How Donald Trump goes from here to prison
For those who enjoy the (occasionally ironic) symmetry of well-written fiction, there’s sometimes nothing quite like current events. The idea of coming full circle in the Voyage and Return motif of the alleged Seven Basic Plots used for novels has been given wings from Homer to Twain to Conrad to Anthony Burgess. But the circle never entirely returns to its original point of origin, when we stop to think about it. It usually comes with a lesson attached or wisdom learned or even life-altering consequences — and here’s hoping that the full circle traversed by the child-raping, murdering monster whose mother gave him the name Donald Trump is no different.
Our story began where it has apparently ended, in the unbridled provocation of racial hatred. Donald Trump did what no Republican ever did, he took the inherent bigotry of the far right out of its “law and order” closet and paraded it around auditoriums and press conferences and debates across America, and enough voters shared his bigotry and loved him for it that they made him president of the United States. Had he bothered to study the bible he so insouciantly holds aloft for photo ops and claims to love better than “The Art of the Deal,” he might have noticed something about a parable concerning perishing by the same sword one lives by.
It was a mistake he finally took too far. These days Trump is trying desperately to shove his bigotry back into the Republican “Law and Order” closet, because he senses that he’s finished. And he may be right.
Life doesn’t merely imitate art, sometimes it does it with a vengeance. Donald Trump’s Voyage and Return plot may very well end in handcuffs. Before you insist that it can’t happen because it’s never happened before, stop and reflect that 2020 may be known as the year of things happening that also can’t happen, and it’s barely half over. Impeachment, worldwide pestilence, riots and racial strife, Constitutional crises, all in a single year … you get the idea. If that’s Act I of 2020 I’m reluctant to ask what happens in Act II.

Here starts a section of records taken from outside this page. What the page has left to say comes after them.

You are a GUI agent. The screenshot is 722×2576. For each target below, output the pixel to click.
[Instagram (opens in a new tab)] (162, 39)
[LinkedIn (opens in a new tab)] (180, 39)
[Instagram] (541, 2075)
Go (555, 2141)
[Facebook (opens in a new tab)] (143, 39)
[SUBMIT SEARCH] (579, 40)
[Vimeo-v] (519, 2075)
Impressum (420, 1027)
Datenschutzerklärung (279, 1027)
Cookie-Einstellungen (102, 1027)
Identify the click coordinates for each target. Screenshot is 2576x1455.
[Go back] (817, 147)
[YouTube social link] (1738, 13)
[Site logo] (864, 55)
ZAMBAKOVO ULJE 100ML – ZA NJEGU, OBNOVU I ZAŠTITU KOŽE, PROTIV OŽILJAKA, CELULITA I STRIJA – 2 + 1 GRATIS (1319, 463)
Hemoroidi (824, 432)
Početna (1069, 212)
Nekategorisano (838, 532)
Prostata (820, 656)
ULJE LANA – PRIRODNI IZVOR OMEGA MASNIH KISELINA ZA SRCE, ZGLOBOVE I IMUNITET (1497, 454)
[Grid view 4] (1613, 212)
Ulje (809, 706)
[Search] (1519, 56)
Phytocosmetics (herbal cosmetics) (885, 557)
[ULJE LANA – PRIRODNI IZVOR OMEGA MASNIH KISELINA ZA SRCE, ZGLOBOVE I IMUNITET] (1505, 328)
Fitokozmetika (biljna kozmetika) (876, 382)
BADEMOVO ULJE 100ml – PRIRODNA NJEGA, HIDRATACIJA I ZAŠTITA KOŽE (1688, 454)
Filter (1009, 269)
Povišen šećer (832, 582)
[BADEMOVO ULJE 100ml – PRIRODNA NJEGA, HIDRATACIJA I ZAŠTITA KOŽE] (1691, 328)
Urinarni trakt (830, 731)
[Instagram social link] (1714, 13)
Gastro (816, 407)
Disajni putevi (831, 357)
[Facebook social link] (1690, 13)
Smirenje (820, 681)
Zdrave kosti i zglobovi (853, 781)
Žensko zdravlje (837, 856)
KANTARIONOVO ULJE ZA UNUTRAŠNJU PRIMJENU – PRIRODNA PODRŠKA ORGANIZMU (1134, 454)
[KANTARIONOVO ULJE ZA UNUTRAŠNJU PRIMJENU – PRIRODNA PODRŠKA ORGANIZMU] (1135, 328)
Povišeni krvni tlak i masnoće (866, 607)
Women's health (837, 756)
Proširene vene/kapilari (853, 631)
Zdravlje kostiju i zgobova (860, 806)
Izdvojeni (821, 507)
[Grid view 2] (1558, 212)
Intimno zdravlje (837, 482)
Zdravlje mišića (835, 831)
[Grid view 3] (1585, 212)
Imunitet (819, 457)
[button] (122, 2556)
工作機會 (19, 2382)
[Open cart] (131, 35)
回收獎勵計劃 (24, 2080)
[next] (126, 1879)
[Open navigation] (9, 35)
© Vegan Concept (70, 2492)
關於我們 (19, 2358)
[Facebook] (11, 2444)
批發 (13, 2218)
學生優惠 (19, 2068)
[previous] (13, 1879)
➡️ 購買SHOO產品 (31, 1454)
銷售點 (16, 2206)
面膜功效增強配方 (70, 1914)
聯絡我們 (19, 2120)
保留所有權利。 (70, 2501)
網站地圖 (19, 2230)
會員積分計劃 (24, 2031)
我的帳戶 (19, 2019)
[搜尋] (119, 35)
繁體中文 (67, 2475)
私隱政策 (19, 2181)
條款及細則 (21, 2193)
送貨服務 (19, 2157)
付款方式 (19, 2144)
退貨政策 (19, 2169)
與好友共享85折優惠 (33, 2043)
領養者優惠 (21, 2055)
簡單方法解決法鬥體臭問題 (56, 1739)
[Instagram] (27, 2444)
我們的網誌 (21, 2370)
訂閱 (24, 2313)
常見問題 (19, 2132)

Back to the lovely image of Trump in bracelets. Here’s something else to think about: imagine a United States Attorney General named Kamala Harris. Then imagine a time when she was district attorney for the city of San Francisco. Harris inherited a dismal conviction rate of 50% from her predecessor. By the time she was finished she left office with a stunning 76% conviction rate. She had something going into the position that Donald Trump lacked: experience and a real aptitude for her job. Imagine what she can and will do with the job of America’s top cop. While we’re on the subject, I wouldn’t want to be America’s former top cop when she takes that helm, either.
If you’re worried about who will take Senator Harris’ place in a Senate that desperately needs Democrats, fear not. The Seventeenth Amendment empowers state governors to fill vacancies in such instances, and the governor of California of record by the time Harris is tapped for the job of AG will be Democrat Gavin Newsom. Better hands one cannot imagine.
Nothing says good fiction like great irony, and that Harris is both a woman and a woman of color gives renewed meaning to the plot device called Nemesis. Nemesis is the goddess of retribution. Donald Trump is a man of so many fears it’s difficult to keep track of them all, but his fear of powerful women of color is particularly prominent. It stands to reason that Donald Trump’s racial hatred will be the sword he finally perishes by, and who better to wield that sword than the formidable Kamala Harris? And, as ever, ladies and gentlemen, brothers and sisters, comrades and friends, stay safe.
Robert Harrington is an American expat living in Britain. He is a portrait painter.